ショウは段々、不安になってきた。もしや、自分たちだけさっきの衝撃でで遠くに飛ばされてしまったのだろうか?
多分、イエスだ。
「とりあえずもっと地平線の見える場所に行こう。ダブリス級が見えるかもしれない。見えたらオリンストで向かおう」
「は……はい」
その時、ナギサのお腹がぐぅ〜と鳴いた。ナギサはここ二日間、満足に食事をしていない。
「お腹すいてる?」
「は、は……い」
「ちょっと待ってて。食べられるもの探してくるよ」
ショウはそう言うと辺りを見回し一本の木の下に走って向かう。そして、その木を力いっぱい蹴り飛ばすと上から緑色の木の実が大量に落ちてきた。
「ほら、これは『ガァムの実』って言ってちゃんと食べられる木の実だよ」
「ありが……とうございます」
ガァムの実の表面はザラザラとして肌触りは良いが、深緑の色が妙に毒々しい。味もお世辞にもおいしそうとは言えない。だが、栄養クンよりは数倍マシだ。しかし、ナギサには合わないらしく少し不快な表情をした後、覚悟を決めてごっくんと飲み込んだ。しかし、腹が減っているのかもう一個手に取りそれを繰り返した。
「これ、本当に大丈夫なんですか?」
「不味いらしいけど腹の足しにはなっただろう? 最近はダイエット食品の原料にもよく使われているからね。なんでも一個でも満腹感が得られるとか……まぁそれは無いと思うけどね」
「ダイエットになります……」
ナギサがそう言うとショウは更に奥へと歩いていった。
一方、ダブリス級の艦内では……。
「サユリ、ショウの居場所は分かった?」
「分かったわよ、シュウスケ。でも、そこに行くのに一日はかかるわ」
整備の作業で汗がびっしょりなシュウスケはホッとしたのか深いため息をした。周りではまだ整備班に人々が黙々と作業をしている。おかげで金属音や火花の散る音やらでうるさい。

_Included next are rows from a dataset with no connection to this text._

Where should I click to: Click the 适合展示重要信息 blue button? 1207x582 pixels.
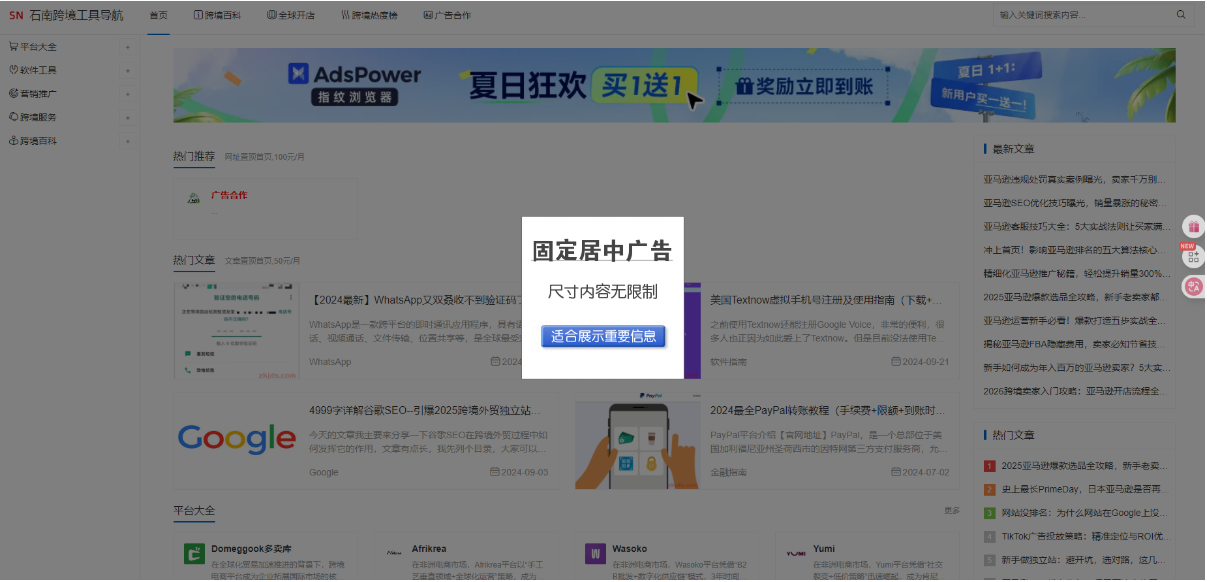[x=603, y=336]
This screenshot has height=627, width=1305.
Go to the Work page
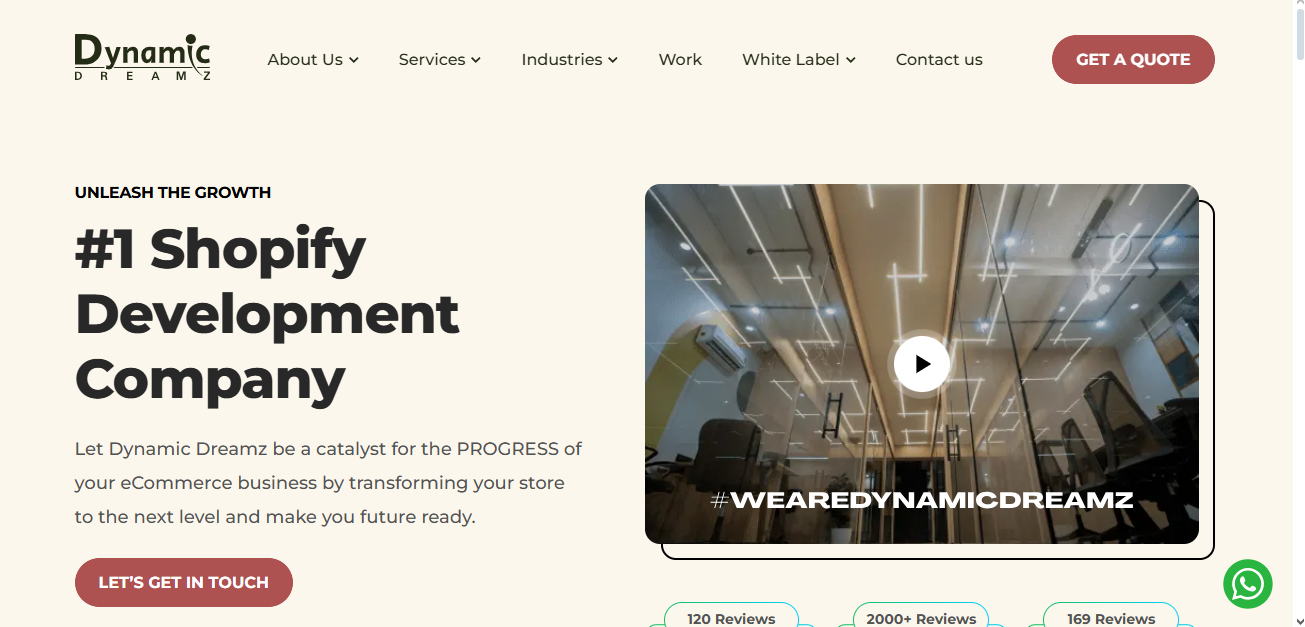click(x=680, y=59)
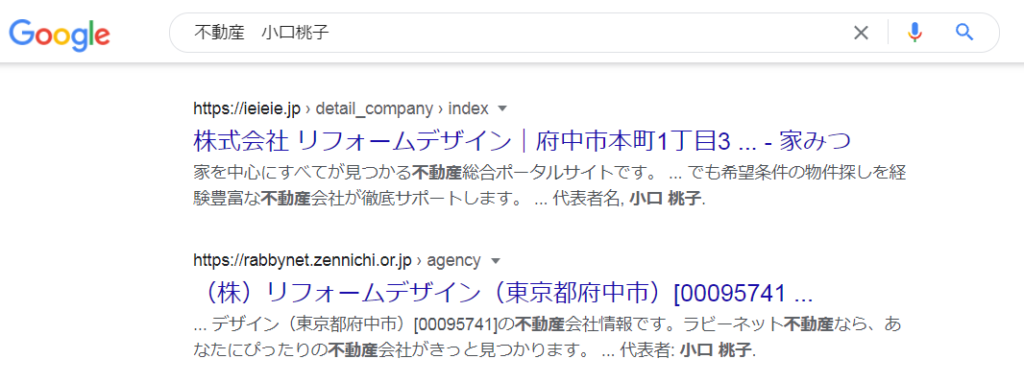Viewport: 1024px width, 383px height.
Task: Expand arrow next to rabbynet.zennichi.or.jp agency URL
Action: pyautogui.click(x=494, y=261)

「今回の戦いでショウのお母さん死んだんだってね。ショウは知っているのかな……」
「多分知っていると思う。だけど、ショウは戻ってくる。必ず」
「そうね……」
「大丈夫だ。あいつ、面倒なこと自分だけで背負っちゃうところはあるけど根性はある方なんだぜ! だから、必ず……戻ってくる!」
「ありがとね! よーし、オペレーターのシゴト頑張ってくる」
そう言うとサユリは艦橋に戻っていた。
「はぁ……向こうはこっちの位置を知っているのかな」
ショウは深くため息をして言った。
ここは、細かい砂がある海岸。海水浴には最適だ。あの後、水平線の見えるところについたショウたちは一度、通信機でダブリス級と交信しようとしたがここは電波が届きにくいらしく失敗した。聞こえるのはノイズだけだ。
それから約三時間が経った。
ナギサはすぅすぅと眠っている。しかし、ショウは眠たくても眠れなかった。いつダブリス級が見えるのか見張っておかなくてはならないからだ。
それにしても綺麗だな……。
ショウはナギサの寝顔を見てそう思った。しかし、右手首を見るとリストカットの跡がくっきりと見える。それを見たショウはなんとも言えない罪悪感に駆られた。
自分のせいなのか?
答えはイエスだ。
自分の感情をコントロールできなかった俺のせいだ。たとえそれが自分の本来の性格でなくとも実行したには自分に違いはない。
しばらくするとショウは睡魔に負けて夢に落ちた。
「はぁ〜あ」
ショウが起きたときにはもう朝だった。辺りは静か。怖いほど。近くにはまだ眠っているナギサが。しかし、すぐに起きた。
「朝……ですか?」
「う、うん。お腹空く?」
「い、いえいえ。もう大丈夫……」
その時、ナギサの腹の虫が再度鳴き出した。
「……じゃないです」
「じゃ、昨日のガァムの実を取ってくるよ。少し待ってて」
ショウはそう言うとまたガァムの実を取りに森のほうに向かっていった。